PROBLEM TO WORK ON: Write every record out again exactly, and keep images out of it.

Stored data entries
Content starts

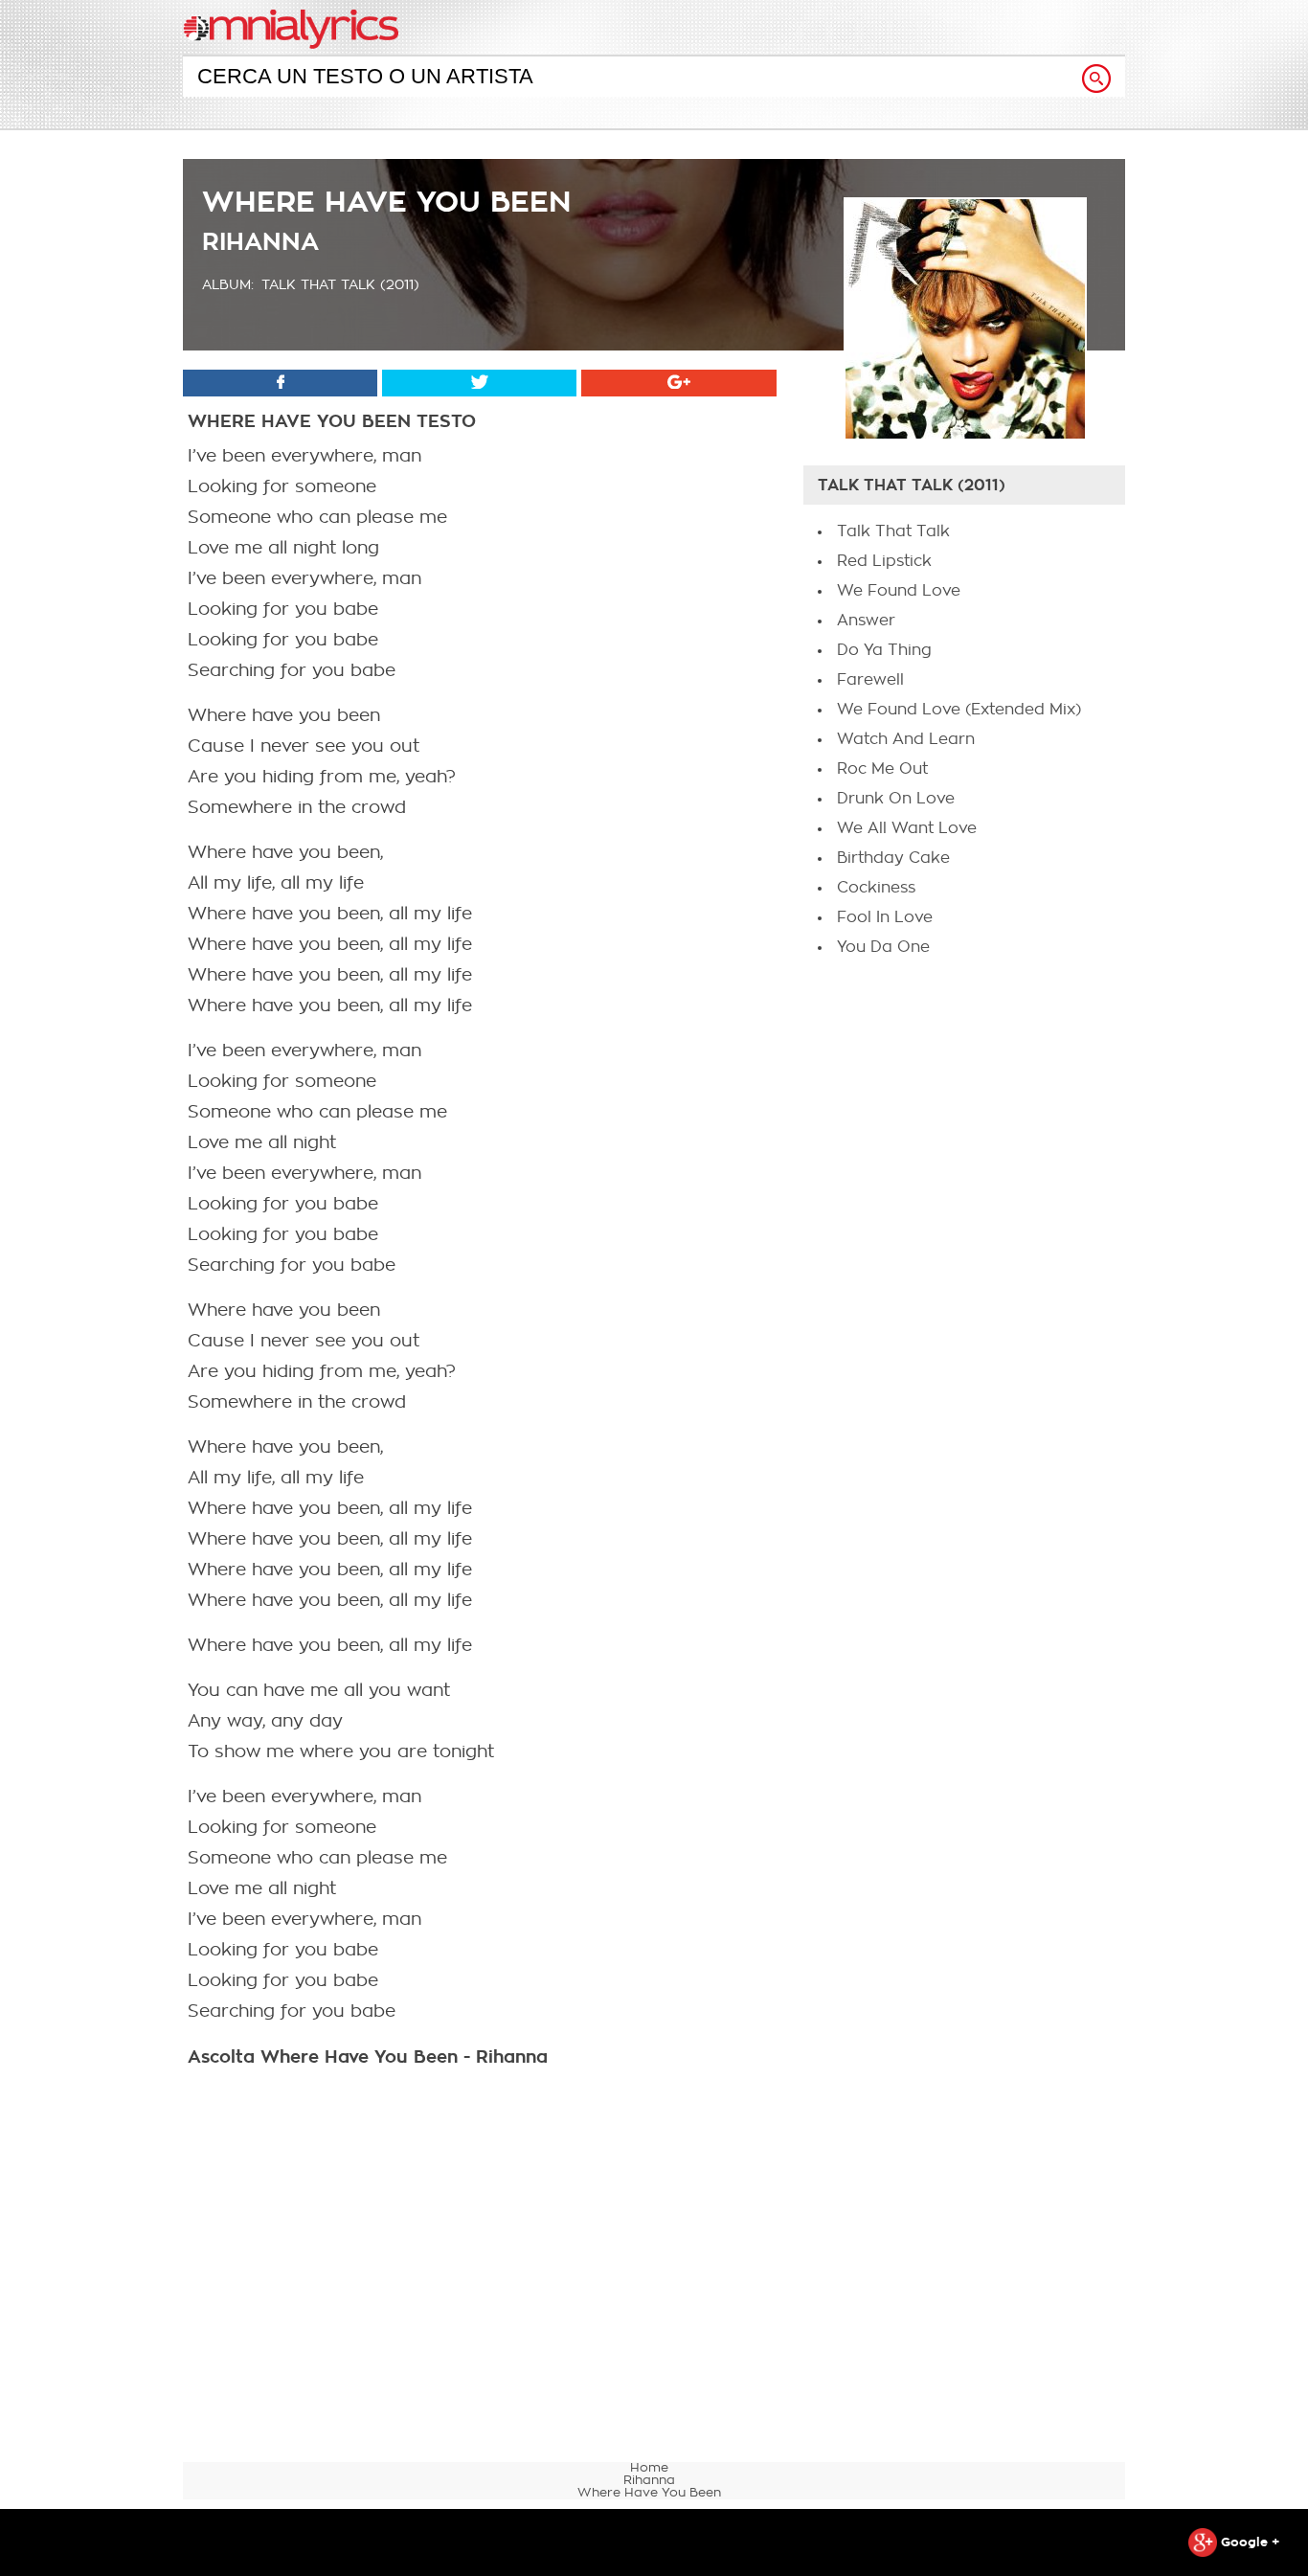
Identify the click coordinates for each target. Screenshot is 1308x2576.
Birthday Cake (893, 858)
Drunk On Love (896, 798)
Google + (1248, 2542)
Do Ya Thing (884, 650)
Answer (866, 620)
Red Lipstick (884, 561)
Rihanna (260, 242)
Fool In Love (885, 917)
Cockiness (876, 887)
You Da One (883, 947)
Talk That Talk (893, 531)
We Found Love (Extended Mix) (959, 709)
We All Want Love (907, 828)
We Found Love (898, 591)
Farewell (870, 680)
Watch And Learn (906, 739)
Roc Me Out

Content ends

ANSWER SECTION:
Identify the click coordinates for each target. Screenshot is 1308x2576.
Birthday Cake (893, 858)
Drunk On Love (896, 798)
Google + (1248, 2542)
Do Ya Thing (884, 650)
Answer (866, 620)
Red Lipstick (884, 561)
Rihanna (260, 242)
Fool In Love (885, 917)
Cockiness (876, 887)
You Da One (883, 947)
Talk That Talk (893, 531)
We Found Love (Extended Mix) (959, 709)
We All Want Love (907, 828)
We Found Love (898, 591)
Farewell (870, 680)
Watch And Learn (906, 739)
Roc Me Out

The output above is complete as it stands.